Daily briefs of the top news stories impacting Christians around the world. In today's edition:

  • Abortion Drug RU-486 "Band Aid" Fix To A Major Problem

  • Zennah Ministries Founder Says “You Don’t Backtrack”

  • Faith-Based Organization Earns Praise Of First Lady

  • Mob Attacks Boarding House at Indonesian Theological School 

Abortion Drug RU-486 "Band Aid" Fix To A Major Problem
Bill Fancher, Agape Press

The abortion drug RU-486 has a new FDA warning label -- but a Christian physician says it's just a "Band Aid" fix to a major problem. Four deaths in the past two years have prompted the Food and Drug Administration to mandate another warning on the label of Mifeprex, one of the abortion drugs known as RU-486. Dr. Gene Rudd of the Christian Medical & Dental Associations (www.cmdahome.org) is frustrated by this new effort. "For them to issue another warning -- especially [for] this particular industry that I do not think is as safety conscious as they should be -- I think is just like a drop in the ocean," he says. Dr. Rudd says those doing the chemical abortions are placing themselves, as well as their babies, at risk. The CMDA has been fighting the FDA over the approval process that led to the availability of RU-486 in the U.S. Rudd's organization charges the FDA violated its own rules and guidelines by putting the drug-approval process on the fast track in the waning days of the Clinton administration.

Faith-Based Organization Earns Praise Of First Lady
Religion News Service

World Relief, a Christian Relief and Development Organization operating in 24 countries, has earned the praise of First Lady Laura Bush following her recent trip to Africa. At a recent reception for Maryland Governor Erhlich, Mrs. Bush shared with the audience, "I visited a wonderful church program that also gets some funding from the U.S. government, the World Relief site in Kigali, Rwanda. They work with ministers all over Kigali to provide services to people who have AIDS. They educate children who are AIDS orphans or orphans of the genocide in Rwanda. And they also work, of course, to prevent further HIV transmission." Mrs. Bush visited the Evangelical Friends Church of Rwanda and George Fox Secondary School where she witnessed the efforts of a strong local church partnered with World Relief. Students performed skits based on the teachings they received through the HIV/AIDS program, Mobilizing for Life. World Relief responds to the AIDS crisis through its Mobilizing for Life campaign, fueled by the support of the President's Emergency Plan for AIDS Relief. Through this campaign, World Relief workers teach local church members how to reach out with compassion and care for hurting neighbors affected by AIDS. World Relief also focuses on prevention through training and promoting behavioral change, especially encouraging abstinence among youth and fidelity in marriage.

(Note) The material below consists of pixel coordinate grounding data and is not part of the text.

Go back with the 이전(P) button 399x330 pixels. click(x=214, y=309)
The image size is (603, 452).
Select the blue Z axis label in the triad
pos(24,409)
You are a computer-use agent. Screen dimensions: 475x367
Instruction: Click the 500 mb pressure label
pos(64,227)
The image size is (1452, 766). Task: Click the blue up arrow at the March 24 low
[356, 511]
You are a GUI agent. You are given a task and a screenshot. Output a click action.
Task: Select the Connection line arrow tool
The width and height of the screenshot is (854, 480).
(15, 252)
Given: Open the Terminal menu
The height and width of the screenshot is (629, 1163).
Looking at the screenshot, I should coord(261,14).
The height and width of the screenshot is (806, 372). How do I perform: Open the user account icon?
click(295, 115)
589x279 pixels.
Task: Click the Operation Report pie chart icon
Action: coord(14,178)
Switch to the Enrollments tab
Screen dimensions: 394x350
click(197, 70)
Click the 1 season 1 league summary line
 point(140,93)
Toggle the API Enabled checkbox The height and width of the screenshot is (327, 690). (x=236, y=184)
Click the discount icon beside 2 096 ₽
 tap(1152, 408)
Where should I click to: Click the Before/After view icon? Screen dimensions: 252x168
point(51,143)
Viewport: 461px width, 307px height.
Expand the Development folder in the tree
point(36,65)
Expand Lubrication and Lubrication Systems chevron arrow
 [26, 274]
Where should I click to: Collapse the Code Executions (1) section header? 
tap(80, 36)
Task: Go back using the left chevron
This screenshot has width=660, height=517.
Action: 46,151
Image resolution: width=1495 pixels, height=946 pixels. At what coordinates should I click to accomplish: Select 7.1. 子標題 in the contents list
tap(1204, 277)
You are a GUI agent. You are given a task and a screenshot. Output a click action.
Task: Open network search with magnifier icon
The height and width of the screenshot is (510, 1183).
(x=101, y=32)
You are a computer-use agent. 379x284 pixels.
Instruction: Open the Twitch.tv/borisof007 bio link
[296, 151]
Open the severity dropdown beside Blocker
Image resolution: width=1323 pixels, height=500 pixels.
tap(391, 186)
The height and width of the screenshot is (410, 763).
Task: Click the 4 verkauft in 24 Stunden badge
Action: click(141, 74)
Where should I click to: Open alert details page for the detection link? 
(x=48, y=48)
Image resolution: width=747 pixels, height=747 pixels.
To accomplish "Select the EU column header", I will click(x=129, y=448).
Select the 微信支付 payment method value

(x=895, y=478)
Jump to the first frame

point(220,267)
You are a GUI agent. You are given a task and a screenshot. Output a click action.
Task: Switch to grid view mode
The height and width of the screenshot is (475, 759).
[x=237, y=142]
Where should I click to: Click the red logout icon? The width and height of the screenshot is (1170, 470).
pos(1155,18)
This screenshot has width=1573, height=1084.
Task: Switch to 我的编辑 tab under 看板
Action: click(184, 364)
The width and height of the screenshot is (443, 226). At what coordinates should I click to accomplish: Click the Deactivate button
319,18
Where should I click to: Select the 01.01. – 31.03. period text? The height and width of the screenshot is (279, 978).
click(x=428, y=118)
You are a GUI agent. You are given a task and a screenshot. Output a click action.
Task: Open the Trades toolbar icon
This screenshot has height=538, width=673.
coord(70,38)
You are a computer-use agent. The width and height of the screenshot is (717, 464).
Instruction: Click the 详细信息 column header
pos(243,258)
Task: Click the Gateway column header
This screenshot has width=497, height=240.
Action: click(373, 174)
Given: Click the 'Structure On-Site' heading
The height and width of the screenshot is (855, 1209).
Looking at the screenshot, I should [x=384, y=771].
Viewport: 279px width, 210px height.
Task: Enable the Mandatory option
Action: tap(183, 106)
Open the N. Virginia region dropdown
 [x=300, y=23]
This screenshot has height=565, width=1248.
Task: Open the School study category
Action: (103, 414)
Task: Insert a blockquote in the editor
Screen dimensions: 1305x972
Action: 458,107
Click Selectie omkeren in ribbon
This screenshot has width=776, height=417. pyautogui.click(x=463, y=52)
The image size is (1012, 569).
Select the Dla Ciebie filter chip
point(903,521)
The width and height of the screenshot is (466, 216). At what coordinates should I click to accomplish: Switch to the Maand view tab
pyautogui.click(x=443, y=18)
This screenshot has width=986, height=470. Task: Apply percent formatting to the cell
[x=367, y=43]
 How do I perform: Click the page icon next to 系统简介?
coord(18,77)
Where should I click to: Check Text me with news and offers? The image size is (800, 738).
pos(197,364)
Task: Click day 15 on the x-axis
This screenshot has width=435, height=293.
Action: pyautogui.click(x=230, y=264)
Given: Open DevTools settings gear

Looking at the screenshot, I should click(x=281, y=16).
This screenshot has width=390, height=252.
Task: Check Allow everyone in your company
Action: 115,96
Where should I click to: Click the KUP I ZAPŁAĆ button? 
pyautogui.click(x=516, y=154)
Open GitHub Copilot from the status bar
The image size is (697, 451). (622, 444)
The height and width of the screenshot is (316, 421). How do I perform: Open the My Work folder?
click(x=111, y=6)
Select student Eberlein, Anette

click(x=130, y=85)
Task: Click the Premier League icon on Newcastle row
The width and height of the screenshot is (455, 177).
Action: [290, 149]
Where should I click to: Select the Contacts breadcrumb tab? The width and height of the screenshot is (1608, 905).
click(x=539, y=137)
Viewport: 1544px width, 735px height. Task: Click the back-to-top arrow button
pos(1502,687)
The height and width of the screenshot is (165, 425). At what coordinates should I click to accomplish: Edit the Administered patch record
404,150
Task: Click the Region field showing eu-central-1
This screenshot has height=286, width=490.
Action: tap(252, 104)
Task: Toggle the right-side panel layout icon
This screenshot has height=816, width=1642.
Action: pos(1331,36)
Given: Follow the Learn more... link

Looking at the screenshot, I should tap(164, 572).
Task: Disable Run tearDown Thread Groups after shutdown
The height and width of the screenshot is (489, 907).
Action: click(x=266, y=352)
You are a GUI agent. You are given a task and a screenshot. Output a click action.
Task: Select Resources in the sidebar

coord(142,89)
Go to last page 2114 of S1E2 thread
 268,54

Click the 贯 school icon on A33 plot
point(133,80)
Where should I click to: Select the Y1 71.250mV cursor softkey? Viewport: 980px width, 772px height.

Zennah Ministries Founder Says “You Don’t Backtrack”
Chad Groening, Agape Press

W.L. Cati is a former Muslim woman who now runs a Florida-based ministry that is dedicated to sharing the gospel to Muslims. She says a Colorado lawmaker should not have back-tracked on a recent comment suggesting a bold response to any future nuclear terrorist attack on American cities. Cati, founder and president of Zennah Ministries (www.zennahministries.org), says U.S. Congressman Tom Tancredo should not have attempted to clarify a statement he made on a Florida radio station that the U.S. could consider taking out Islamic sites like Mecca if terrorists detonate nuclear devices in American cities. "You don't backtrack," Cati says. "If you've got guts enough to say it, then you have to stand by it." According to the former Muslim, destroying Muslim symbols is an effective way to deliver a message. "According to Islam, the only possible way they could ever get into heaven, or paradise, would be through death," she says. "So if you go and bomb a bunch of Muslims, you just sent them -- according to them -- straight to heaven, because they died in jihad for the cause of Allah." But Islam's religious artifacts or "holy sites" are more precious to Muslims than human life, she explains -- which is why destruction of those sites would be an effective response.

Mob Attacks Boarding House at Indonesian Theological School
Compass Direct

An angry mob has twice attacked a boarding house at a theological school in Pulo village, Makasar district, east Jakarta, causing more than $10,000 in damage. The Arastamar Theological School's boarding house served students from other provinces. The mob included members of the Front Pembela Islam (FPI or Islamic Defender's Front); the FPI had accused the school of building a church. Local eyewitnesses say government officials accompanied the unruly crowd that attacked without advance warning. When the mob attacked a second time, students were able to turn them away. Local Muslim leaders such as Habib Hussin, a lecturer at the University of Indonesia, have objected to the presence of the school, despite every attempt by school management to meet legal requirements.